Home Drug Guide Filgrastim-ayow

Drug Guide

Generic Name

Filgrastim-ayow

Brand Names Releuko

Classification

Therapeutic: Colony-stimulating factor, Hematopoietic agent

Pharmacological: G-CSF (Granulocyte colony-stimulating factor)

FDA Approved Indications

Reduce the incidence of febrile neutropenia in patients with non-myeloid malignancies receiving myelosuppressive chemotherapy
Manage neutropenia occurring after bone marrow transplantation

Mechanism of Action

Filgrastim-ayow is a recombinant DNA granulocyte colony-stimulating factor that stimulates the proliferation, differentiation, and activation of neutrophil precursors in the bone marrow, leading to increased neutrophil counts.

Dosage and Administration

Adult: Dose varies based on clinical indication; typically 5 mcg/kg/day subcutaneously or intravenously, adjusted according to neutrophil count and patient response.

Pediatric: Dose is usually 5 mcg/kg/day subcutaneously; adjustments based on clinical response.

Geriatric: Same as adults; monitor for secondary effects, especially in older patients.

Renal Impairment: Use with caution; adjust dose if necessary, as pharmacokinetics may be altered.

Hepatic Impairment: No specific adjustments recommended.

Pharmacokinetics

Absorption: Rapid absorption after subcutaneous injection.

Distribution: Widely distributed; volume of distribution approximately 3.7 L.

Metabolism: cleared primarily by proteolytic enzymes and receptor-mediated clearance.

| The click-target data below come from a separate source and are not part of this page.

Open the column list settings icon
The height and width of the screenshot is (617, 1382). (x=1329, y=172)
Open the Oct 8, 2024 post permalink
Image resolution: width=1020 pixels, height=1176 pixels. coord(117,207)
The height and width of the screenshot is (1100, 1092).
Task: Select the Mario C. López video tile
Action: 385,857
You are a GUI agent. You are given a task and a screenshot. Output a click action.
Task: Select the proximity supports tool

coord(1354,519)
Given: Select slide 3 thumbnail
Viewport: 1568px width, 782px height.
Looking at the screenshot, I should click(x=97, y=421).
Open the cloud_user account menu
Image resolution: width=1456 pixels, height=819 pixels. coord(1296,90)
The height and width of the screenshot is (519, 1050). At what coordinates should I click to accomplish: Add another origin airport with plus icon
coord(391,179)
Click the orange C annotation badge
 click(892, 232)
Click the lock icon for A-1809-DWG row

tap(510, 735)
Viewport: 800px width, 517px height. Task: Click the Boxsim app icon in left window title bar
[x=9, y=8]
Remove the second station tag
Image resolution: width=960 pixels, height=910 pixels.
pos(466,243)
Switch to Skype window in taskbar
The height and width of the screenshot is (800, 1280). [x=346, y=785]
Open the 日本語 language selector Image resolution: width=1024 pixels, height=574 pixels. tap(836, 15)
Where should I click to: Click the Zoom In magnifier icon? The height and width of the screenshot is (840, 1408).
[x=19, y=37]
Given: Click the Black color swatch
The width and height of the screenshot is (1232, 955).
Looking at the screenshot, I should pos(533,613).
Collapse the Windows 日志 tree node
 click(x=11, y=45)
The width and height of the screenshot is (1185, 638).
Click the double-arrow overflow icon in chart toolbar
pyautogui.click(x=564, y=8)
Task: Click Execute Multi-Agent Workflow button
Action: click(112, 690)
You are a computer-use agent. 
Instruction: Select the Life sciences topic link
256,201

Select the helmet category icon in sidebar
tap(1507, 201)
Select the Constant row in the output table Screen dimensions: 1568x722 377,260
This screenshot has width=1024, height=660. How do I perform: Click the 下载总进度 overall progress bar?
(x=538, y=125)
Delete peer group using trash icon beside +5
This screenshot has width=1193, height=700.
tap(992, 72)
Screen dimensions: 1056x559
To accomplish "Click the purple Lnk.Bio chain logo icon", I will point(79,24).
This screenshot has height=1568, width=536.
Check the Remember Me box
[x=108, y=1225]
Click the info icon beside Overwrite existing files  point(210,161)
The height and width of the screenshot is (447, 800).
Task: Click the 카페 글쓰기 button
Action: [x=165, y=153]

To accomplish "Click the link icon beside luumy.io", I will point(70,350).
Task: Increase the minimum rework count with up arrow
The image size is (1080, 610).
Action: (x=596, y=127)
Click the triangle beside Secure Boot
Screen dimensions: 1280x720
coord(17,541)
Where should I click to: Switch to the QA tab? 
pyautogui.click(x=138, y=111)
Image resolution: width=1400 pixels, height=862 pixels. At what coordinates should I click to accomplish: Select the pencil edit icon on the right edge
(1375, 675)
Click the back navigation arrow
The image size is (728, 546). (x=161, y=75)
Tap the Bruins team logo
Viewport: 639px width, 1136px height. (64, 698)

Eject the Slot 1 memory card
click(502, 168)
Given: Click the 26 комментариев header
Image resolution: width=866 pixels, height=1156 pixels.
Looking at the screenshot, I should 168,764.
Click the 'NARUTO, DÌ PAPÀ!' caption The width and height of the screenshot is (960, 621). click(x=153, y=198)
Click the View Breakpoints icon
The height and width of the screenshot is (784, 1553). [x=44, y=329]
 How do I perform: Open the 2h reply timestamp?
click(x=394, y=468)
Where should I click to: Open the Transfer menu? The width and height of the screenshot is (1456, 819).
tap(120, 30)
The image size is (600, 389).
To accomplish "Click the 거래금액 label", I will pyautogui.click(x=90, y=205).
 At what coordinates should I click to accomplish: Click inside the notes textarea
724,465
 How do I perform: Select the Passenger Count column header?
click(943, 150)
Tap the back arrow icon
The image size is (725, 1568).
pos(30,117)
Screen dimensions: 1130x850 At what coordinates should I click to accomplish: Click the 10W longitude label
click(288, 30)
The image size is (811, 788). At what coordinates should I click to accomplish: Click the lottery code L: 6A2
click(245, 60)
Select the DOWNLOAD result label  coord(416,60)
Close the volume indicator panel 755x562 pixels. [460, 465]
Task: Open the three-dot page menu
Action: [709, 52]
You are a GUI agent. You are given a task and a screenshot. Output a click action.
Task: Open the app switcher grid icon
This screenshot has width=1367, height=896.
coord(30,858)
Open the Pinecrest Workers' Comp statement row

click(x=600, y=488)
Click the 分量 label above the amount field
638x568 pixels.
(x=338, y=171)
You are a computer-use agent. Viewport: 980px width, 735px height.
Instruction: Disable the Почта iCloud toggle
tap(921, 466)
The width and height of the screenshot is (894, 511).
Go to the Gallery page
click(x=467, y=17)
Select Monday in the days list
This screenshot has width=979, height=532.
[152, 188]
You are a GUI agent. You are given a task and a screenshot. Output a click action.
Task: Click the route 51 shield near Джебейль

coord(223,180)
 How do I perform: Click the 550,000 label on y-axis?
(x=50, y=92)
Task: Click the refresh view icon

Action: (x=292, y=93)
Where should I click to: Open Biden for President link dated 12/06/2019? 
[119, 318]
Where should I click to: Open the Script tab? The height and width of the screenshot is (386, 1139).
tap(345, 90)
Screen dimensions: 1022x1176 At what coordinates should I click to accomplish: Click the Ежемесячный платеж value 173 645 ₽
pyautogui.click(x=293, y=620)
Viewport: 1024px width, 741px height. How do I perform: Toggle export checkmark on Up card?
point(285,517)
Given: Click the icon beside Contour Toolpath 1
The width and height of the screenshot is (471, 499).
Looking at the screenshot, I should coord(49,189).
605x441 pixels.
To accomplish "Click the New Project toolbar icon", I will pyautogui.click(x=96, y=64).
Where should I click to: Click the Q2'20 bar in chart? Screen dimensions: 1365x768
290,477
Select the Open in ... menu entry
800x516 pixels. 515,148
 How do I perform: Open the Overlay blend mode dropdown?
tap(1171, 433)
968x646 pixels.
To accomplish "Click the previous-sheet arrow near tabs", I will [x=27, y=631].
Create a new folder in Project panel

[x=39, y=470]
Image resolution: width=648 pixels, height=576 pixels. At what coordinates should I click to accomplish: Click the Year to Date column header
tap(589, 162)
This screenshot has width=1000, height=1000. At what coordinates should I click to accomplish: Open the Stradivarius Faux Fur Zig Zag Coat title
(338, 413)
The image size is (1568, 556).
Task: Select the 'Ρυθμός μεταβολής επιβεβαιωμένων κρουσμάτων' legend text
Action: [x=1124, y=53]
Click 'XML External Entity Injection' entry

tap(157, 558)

Excretion: Excreted unchanged in urine.

Half Life: Approximately 3.5 hours.

Contraindications

Hypersensitivity to filgrastim or other PEG-filgrastim products.

Precautions

Use with caution in patients with sickle cell anemia (risk of sickling crises), myelodysplastic syndrome, or blast-crisis in chronic myeloid leukemia. Monitor for splenic enlargement or rupture.

Adverse Reactions - Common

Bone pain (Common)
Arthralgia, myalgia (Common)
Injection site reactions (Common)

Adverse Reactions - Serious

Splenic rupture (Rare)
Acute respiratory distress syndrome (ARDS) (Rare)
S pleen enlargement, pain (Rare)

Drug-Drug Interactions

Chemotherapy agents that cause myelosuppression may have additive effects.
Cyclosporine may increase the risk of hematologic toxicity.

Drug-Food Interactions

N/A

Drug-Herb Interactions

N/A

Nursing Implications

Assessment: Monitor complete blood counts frequently to assess neutrophil response. Watch for signs of splenic enlargement or pain.

Diagnoses:

Risk for infection due to neutropenia.
Pain related to bone marrow stimulation.

Implementation: Administer as prescribed, via subcutaneous injection. Educate patient about reporting signs of spleen enlargement, bone pain, or allergic reactions.

Evaluation: Assess response by monitoring neutrophil counts and infection rates.

Patient/Family Teaching

Report signs of spleen enlargement (left upper quadrant pain, fullness).
Report new or worsening bone pain.
Understand the purpose of therapy and importance of adherence.

Special Considerations

Black Box Warnings:

Splenic rupture is a rare but serious complication; patients should be advised to report any left upper abdominal pain or discomfort.

Genetic Factors: None specified.

Lab Test Interference: May cause transient increase in alkaline phosphatase levels.

Overdose Management

Signs/Symptoms: Bone pain, hypersensitivity, leukocytosis beyond therapeutic levels.

Treatment: Discontinue drug and provide supportive care; monitor blood counts closely.

Storage and Handling

Storage: Store in a refrigerator at 2°C to 8°C. Do not freeze.

Stability: Stable until the expiration date on the package.